The fact that Spanish sovereign bonds perform positively in debt markets is always front page news. Analysis and comments on whys and hows shoot up as well as comparisons and recommendations. On the grounds that Spain’s risk premium is around 220 b.p., under Italy’s again, experts at Bankinter pointed out that 3-years Spanish debt yields at 1.302%, which is not far from 1.843% of 10-years German bonds. Furthermore, 5-years Spain’s bonds yield at 2.768% over 1.4806% of US debt with the same maturity. Definitely, they assured it is a good time to buy Spanish debt.
Spain’s risk premium, the indicator that did not allow Rajoy and former president Zapatero to sleep tight (both installed in their cell phones an application to follow it), fell to its lowest since June of 2012, and unless the euro zone suffered an unexpected catastrophe, it will be reduced under 200 basis points in next weeks, according to analysts’ general perception.
Francisco López also explains from Madrid that reasons for the spread drop between Spanish and German risk premiums are “solid and far from speculative movements”. “Regarding to the offer, there is no doubt that Spain’s macroeconomic figures as well as its financial system state have improved in last months. On the demand’s side, debt public investors have not much better options currently: 10-years Spanish bonds yield at 4%, more than double that German ones”, López says.
Fitch Ratings forecasts that Spain’s risk premium will cut to 140 basis point in 2015; JP Morgan estimates it will reduce by 75 points from current levels and Morgan Stanley believes that Spain will get cheaper international financing than US.

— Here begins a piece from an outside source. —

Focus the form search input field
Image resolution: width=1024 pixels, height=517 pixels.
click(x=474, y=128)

10-years bonds are global markets debt benchmark. In the case of Spain they mean some more than 30% of the state debt in circulation and consequently its price is the most relevant variable.

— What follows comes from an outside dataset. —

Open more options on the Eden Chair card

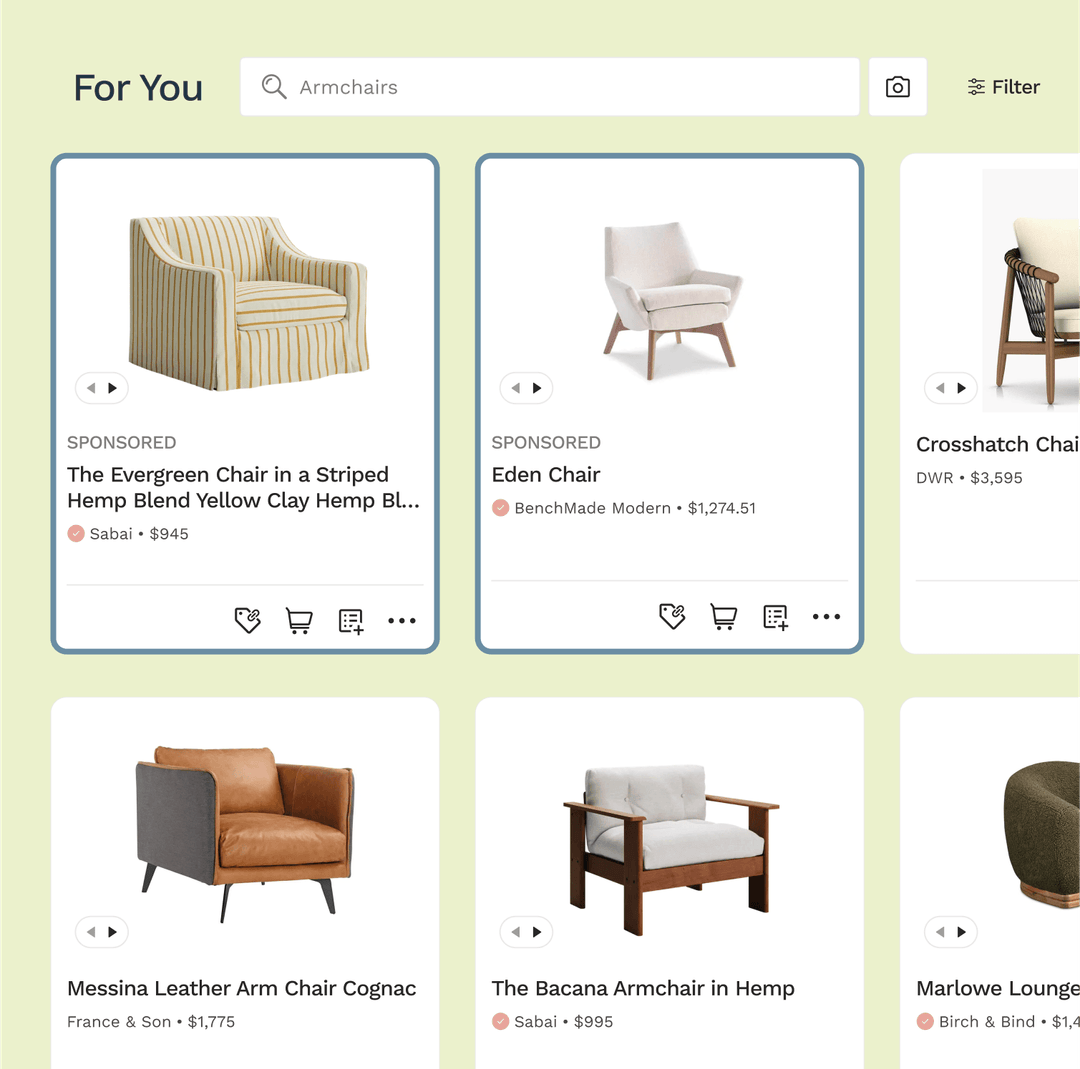826,617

According to Fernando G. Urbaneja “nearing 4% yield is almost an unprecedented situation for Spanish sovereign debt. Only in the extreme calm of 2006-2007 growth final stage, 10-years bonds priced under 4% (between 3.4% and 3,8%). They also touched similar values occasionally in 2011 but the yearly average price beat 4%. Last summer reference bonds reached the danger zone of 6.6%, when unequivocal Draghi’s words put euro instability to an end”.
In spite of positive recommendations on Spain’s debt, prudence would rule markets. López says that “the euro zone banking fragmentation remains and credit is not flowing yet in countries like Spain or Italy”, while Urbaneja adds that “the euro has gained credibility and recession finished, but the question is the strength of recovery”.
Spain’s sovereign debt’s record was supported by the country’s government growth estimation. Finance minister Cristóbal Montoro considers a GDP over 0.7% for next year. Fitch also revised upwards Spain’s forecasts from 0.3% to 0.5% in 2014.